TASK DESCRIPTION: State how many lines in the entries below contain "each". Write nothing but the number.

PROVIDED DATA:
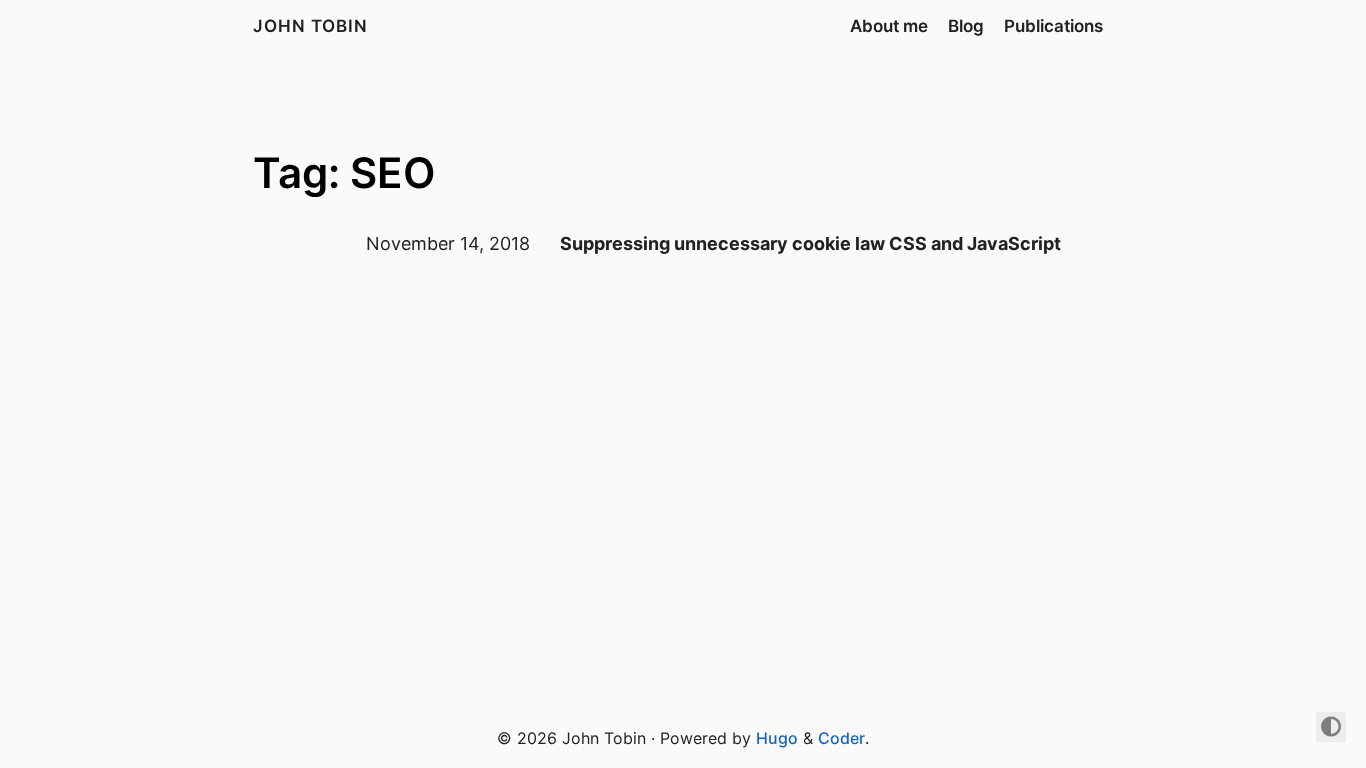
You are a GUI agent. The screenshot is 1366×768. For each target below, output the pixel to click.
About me (889, 26)
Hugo (777, 738)
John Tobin (310, 26)
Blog (966, 26)
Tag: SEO (344, 172)
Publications (1053, 26)
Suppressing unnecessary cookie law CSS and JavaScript (810, 243)
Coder (841, 738)
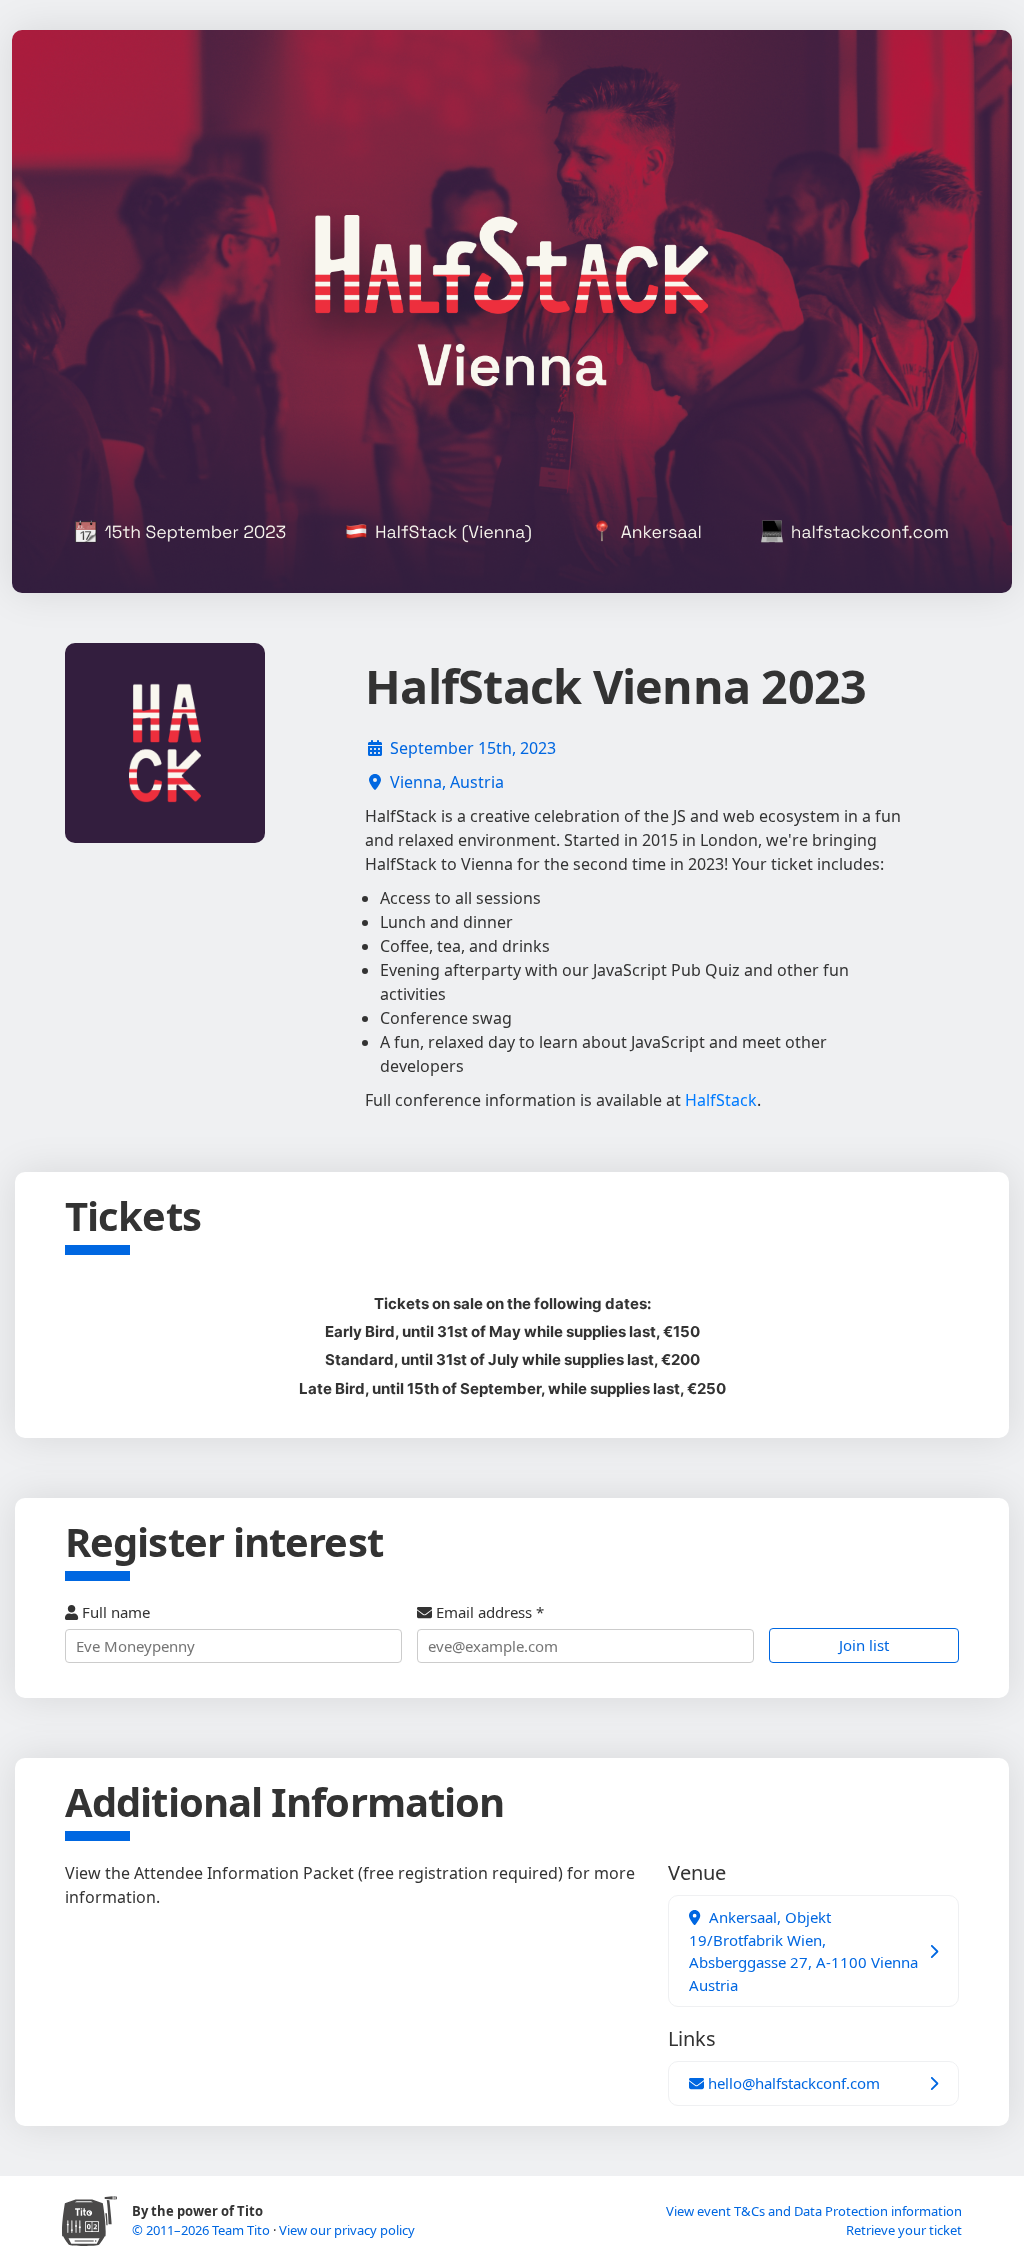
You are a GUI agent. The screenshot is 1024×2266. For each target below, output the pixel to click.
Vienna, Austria (447, 782)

TASK SOLUTION: 2